Reputation: 879
I want to add a new column to my data.table. This column should contain the sum of another column of all rows that satisfy a certain condition. An example: My data.table looks like this:
require(data.table)
DT <- data.table(n=c("a", "a", "a", "a", "a", "a", "b", "b", "b"),
t=c(10, 20, 33, 40, 50, 22, 25, 34, 11),
v=c(20, 15, 16, 17, 11, 12, 20, 22, 10)
)
DT
n t v
1: a 10 20
2: a 20 15
3: a 33 16
4: a 40 17
5: a 50 11
6: a 22 12
7: b 25 20
8: b 34 22
9: b 11 10
For every row x and every row i, where abs(t[i] - t[x]) <= 10, I want to calculate
foo = sum( v[i] * abs(t[i] - t[x]) )
In SQL I would solve this using a self join. In R I was able to do this using a for loop:
for (i in 1:nrow(DT))
DT[i, foo:=DT[n==DT[i]$n & abs(t-DT[i]$t)<=10, sum(v * abs(t-DT[i]$t) )]]
DT
n t v foo
1: a 10 20 150
2: a 20 15 224
3: a 33 16 119
4: a 40 17 222
5: a 50 11 170
6: a 22 12 30
7: b 25 20 198
8: b 34 22 180
9: b 11 10 0
Unfortunately I have to do this quite often and the table I work with is rather larger. The for-loop approach works but is too slow. I played around with the sqldf package, with no real breakthrough. I would love to do this using some data.table magic and there I need your help :-). I think what is needed is some kind of self join on the condition that the difference of the t values is smaller then the threshold.
Follow up: I have a follow up question: In my application this join is done over and over again. The v's change, but the t's and the n's are always the same. So I am thinking about somehow storing which rows belong together. Any ideas how to do this in a clever way?
Upvotes: 15
Views: 9915
Reputation: 55350
Try the following:
unique(merge(DT, DT, by="n")[abs(t.x - t.y) <= 10, list(n, sum(v.x * abs(t.x - t.y))), by=list(t.x, v.x)])

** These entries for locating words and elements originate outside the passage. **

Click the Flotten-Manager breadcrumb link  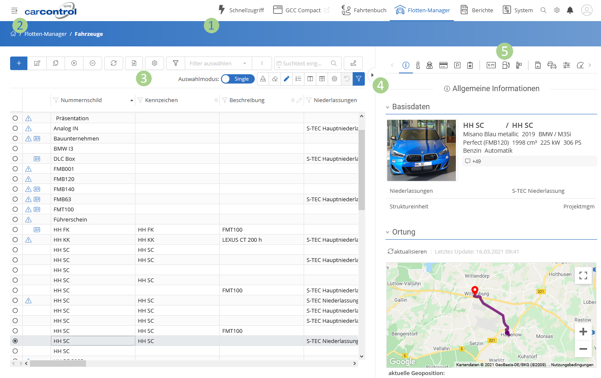pos(46,34)
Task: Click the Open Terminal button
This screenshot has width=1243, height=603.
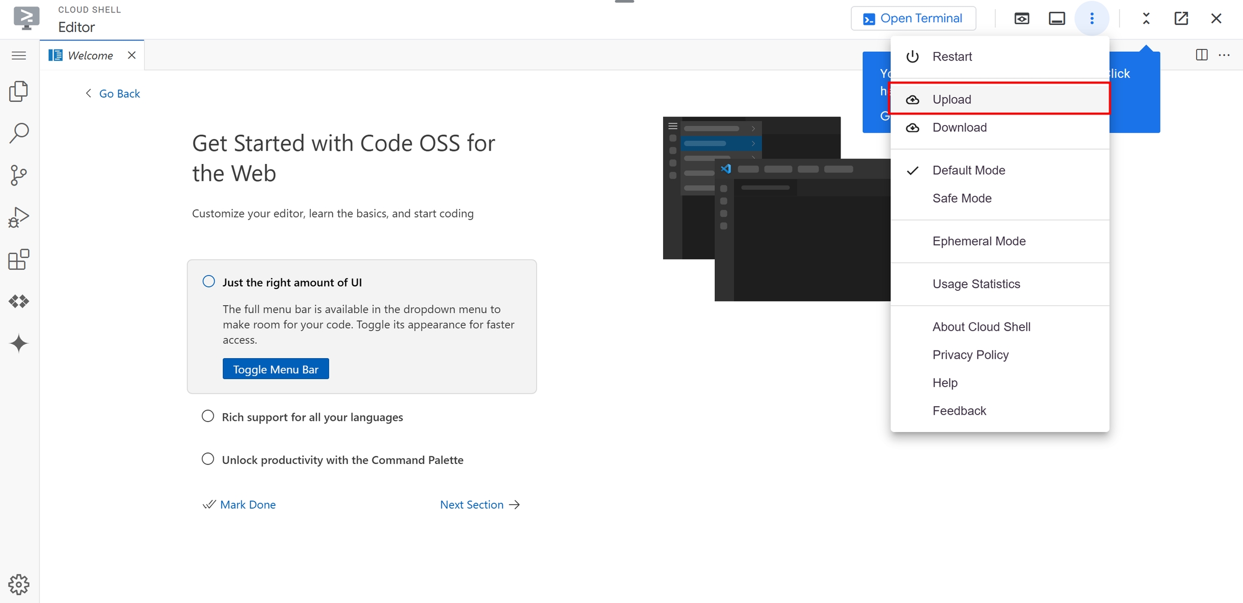Action: point(913,18)
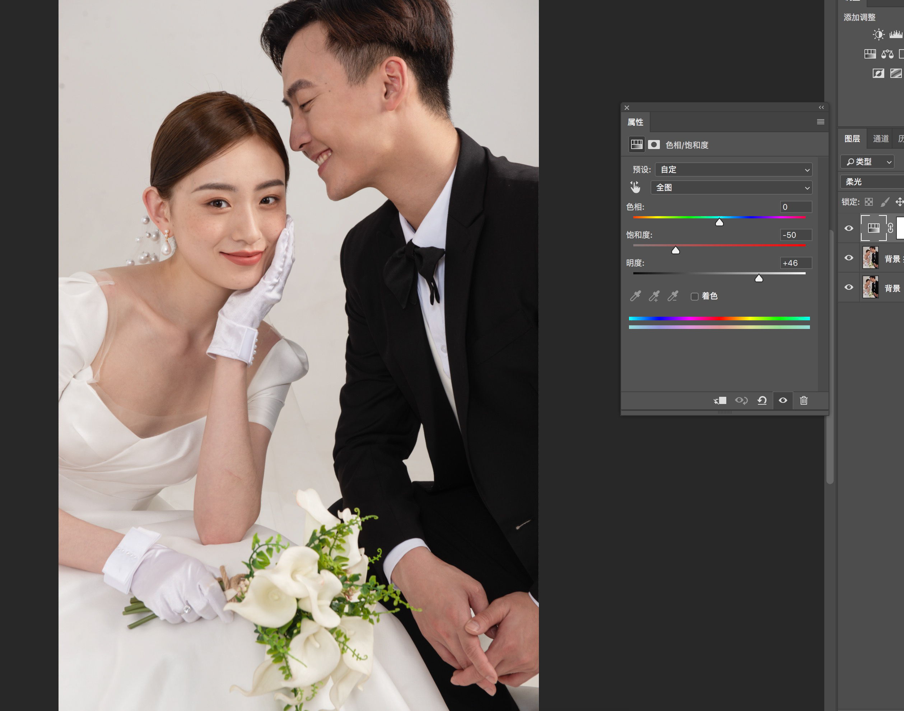
Task: Select the first eyedropper tool
Action: (635, 296)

Breakdown for the above line:
You can merge a table with itself, the output will also be a data.table. Notice that the column names will be given a suffix of .x
and .y
merge(DT, DT, by="n")
... you can just filter and calculate as with any DT
# this will give you your desired rows
[abs(t.x - t.y), ]
# this is the expression you outlined
[ ... , sum(v.x * abs(t.x - t.y)) ]
# summing by t.x and v.x
[ ... , ... , by=list(t.x, v.x)]) ]
Then finally wrapping it all in unique
to remove any duplicated rows.
UPDATE: The line below is what matches your output. The only difference between this and the one at the top of this answer is the term v.y
in sum(v.y * ...)
however the by
statement still uses v.x
. Is that intentional?
unique(merge(DT, DT, by="n")[abs(t.x - t.y) <= 10, list(n, sum(v.y * abs(t.x - t.y))), by=list(t.x, v.x)])
Upvotes: 6
Reputation: 59602
Great question. This answer is just a taster really alongside Ricardo's answer.
Ideally we want to avoid the large cartesian self join for efficiency. Unfortunately range joins (FR#203) haven't been implemented yet. In the meantime, using very latest v1.8.7 (untested) :
setkey(DT,n,t)
DT[,from:=DT[.(n,t-10),which=TRUE,roll=-Inf,rollends=TRUE]]
DT[,to:=DT[.(n,t+10),which=TRUE,roll=+Inf,rollends=TRUE]]
DT[,foo:=0L]
for (i in 1:nrow(DT)) {
s = seq.int(DT$from[i],DT$to[i])
set(DT, i, "foo", DT[,sum(v[s]*abs(t[s]-t[i]))] )
}
Once FR#203 is done, the logic above would be built in, and it should become a one liner :
setkey(DT,n,t)
DT[.(n,.(t-10,t+10),t), foo:=sum(v*abs(t-i.t))]
The second column of the i
table there is a 2-column column (indicating a between join). That should be fast because, as usual, j
would be evaluated for each row of i
without needing to create a huge cartesian self join table.
That's the current thinking, anyway.
Upvotes: 12